Le 19/08/2011 17:25, Wolfgang Laun a écrit :
> 2011/8/19 Bruno Freudensprung <bruno.freudensprung at temis.com
> <mailto:bruno.freudensprung at temis.com>>
>
>
> I am not sure I understand what you mean by "random order" but I
> guess it has to do with my ArrayList result type.
> What I had in mind is to put all sentences in a TreeSet during the
> "action" method, and finally issue an ArrayList result object by
> iterating over the TreeSet and grouping sentences.
>
>
> Heh :) I clean forgot that I had done this sort of thing not too long ago.
>
> My first guess was that such an accumulator might be faster than a
> construction of windows using rules.
> However I admit your suggestion is very elegant, and I thank you
> for that! I am probably still too imperative-minded...
>
>
> Well, a procedural solution would be a reasonable alternative for this
> problem.
>
> -W
>
>
> Regards,
>
> Bruno.
>
> Le 19/08/2011 16:05, Wolfgang Laun a écrit :
>> How would you write "buildwindows", given that its "action"
>> method would be called once for each Sentence, in random order?
>>
>> It's very simple to write a very small set of rules to construct
>> all SentenceWindow facts of size 1 and then to extend them to any
>> desired size, depending on some parameter.
>> 1. Given a Sentence and no Window beginning with it, create a
>> Window of length 1.
>> 2. Given a Window of size n < desiredSize and given a Sentence
>> immediately following it, extend the Window to one of size n+1.
>> 3a. For any Window of desiredSize, inspect it for "closely
>> situated ManualAnnotations".
>> 3b. If ManualAnnotations have been associated with their
>> containing Sentences up-front, you just need to find Windows with
>> more than 1 ManualAnnotation, adding them in the RHS of rule 2 above.
>>
>> -W
>>
>>
>> 2011/8/19 Bruno Freudensprung <bruno.freudensprung at temis.com
>> <mailto:bruno.freudensprung at temis.com>>
>>
>>
>> Hi Wolfgang,
>>
>> Thanks for your answer.
>> Sentences are not contiguous (might be some space characters
>> in between) but manual annotations cannot overlap sentences
>> (interpret "overlap" in terms of Drools Fusion terminology).
>> If I had an "inside" operator, do you think the following
>> accumulate option could be better?
>>
>> when
>> *$result : ArrayList() from accumulate ( $s: Sentence(),
>> buildwindows($s))*
>> *$w : SentenceWindows () **from $result*
>> a1 : ManualAnnotation (this *inside *$w)

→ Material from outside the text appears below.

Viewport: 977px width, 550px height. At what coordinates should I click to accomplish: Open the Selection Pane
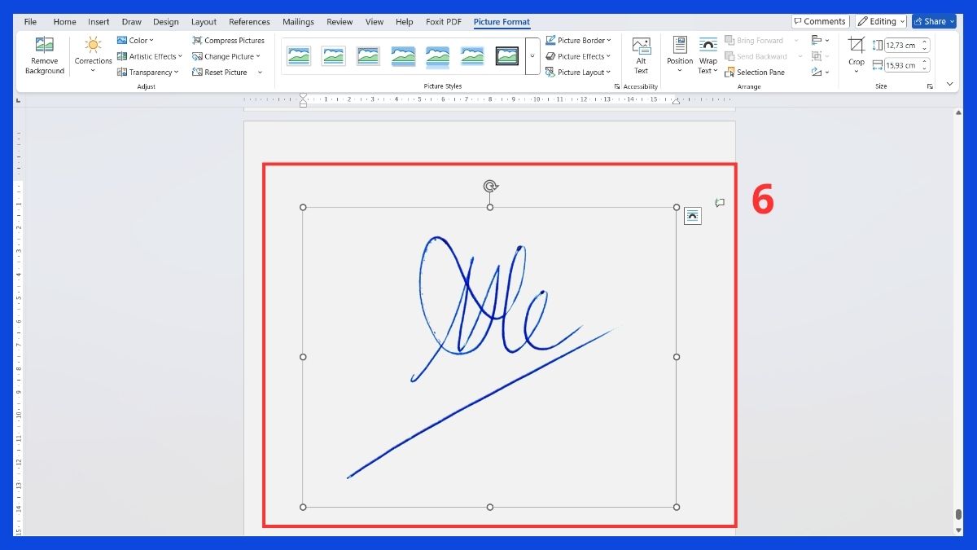755,73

>> a2 : ManualAnnotation (this != a1, this *inside *$w)
>> then
>> ... do something with a1 and a2 since they are "close" to
>> each other
>> end
>>
>> Does anyone know something about accumulator parametrization
>> (looking at the source code it does not seem to be possible,
>> though)?
>> Maybe a syntax inspired of operator parametrization could be
>> nice:
>>
>> $result : ArrayList() from accumulate ( $s: Sentence(),
>> *buildwindows[3]($s)*)
>>
>> Best regards,
>>
>> Bruno.
>>
>> Le 19/08/2011 13:55, Wolfgang Laun a écrit :
>>> There are some details that one should consider before
>>> deciding on a particular implementation technique.
>>>
>>> * Are all Sentences contiguous, i.e., s1.end = pred(
>>> s2.start )
>>> * Can a ManualAnnotation start on one Sentence and end
>>> in the next or any further successor?
>>>
>>> As in all problems where constraints depend on an order
>>> between facts, performance is going to be a problem with
>>> increasing numbers of Sentences and ManualAnnotations.
>>>
>>> Your accumulate plan could be a very inefficient approach.

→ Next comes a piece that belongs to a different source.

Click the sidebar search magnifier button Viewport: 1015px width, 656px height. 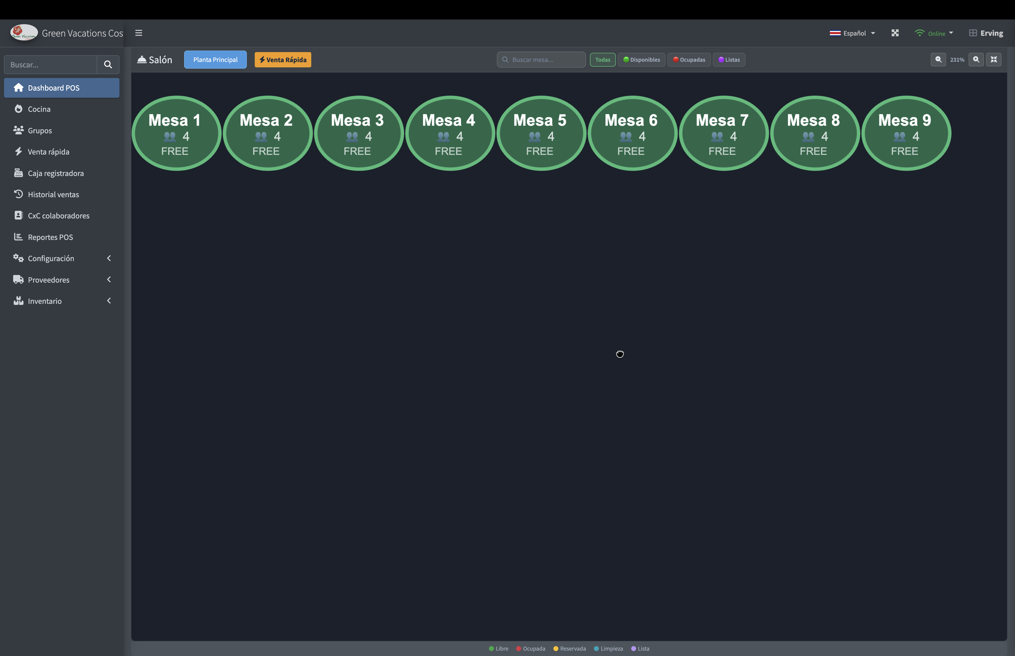[x=108, y=65]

>>> Creating O(N*N) pairs and then looking for an overlapping
>>> window is much worse than looking at each window, for
>>> instance. But it depends on the expected numbers for both.
>>>
>>> -W
>>>
>>>
>>>
>>> 2011/8/19 Bruno Freudensprung <bruno.freudensprung at temis.com
>>> <mailto:bruno.freudensprung at temis.com>>
>>>
>>> Hello,
>>>
>>> I am trying to implement rules handling "Sentence",
>>> "ManualAnnotation" objects (imagine someone highligthing
>>> words of the document). Basically "Sentence" objects
>>> have "start" and "end" positions (fields) into the text
>>> of a document, and they are Comparable according to
>>> their location into the document.
>>>
>>> I need to write rules using the notion "window of
>>> consecutive sentences".
>>>
>>> Basically I am not very interested by those
>>> "SentenceWindow" objects, I just need them to define a
>>> kind of proximity between "ManualAnnotation" objects.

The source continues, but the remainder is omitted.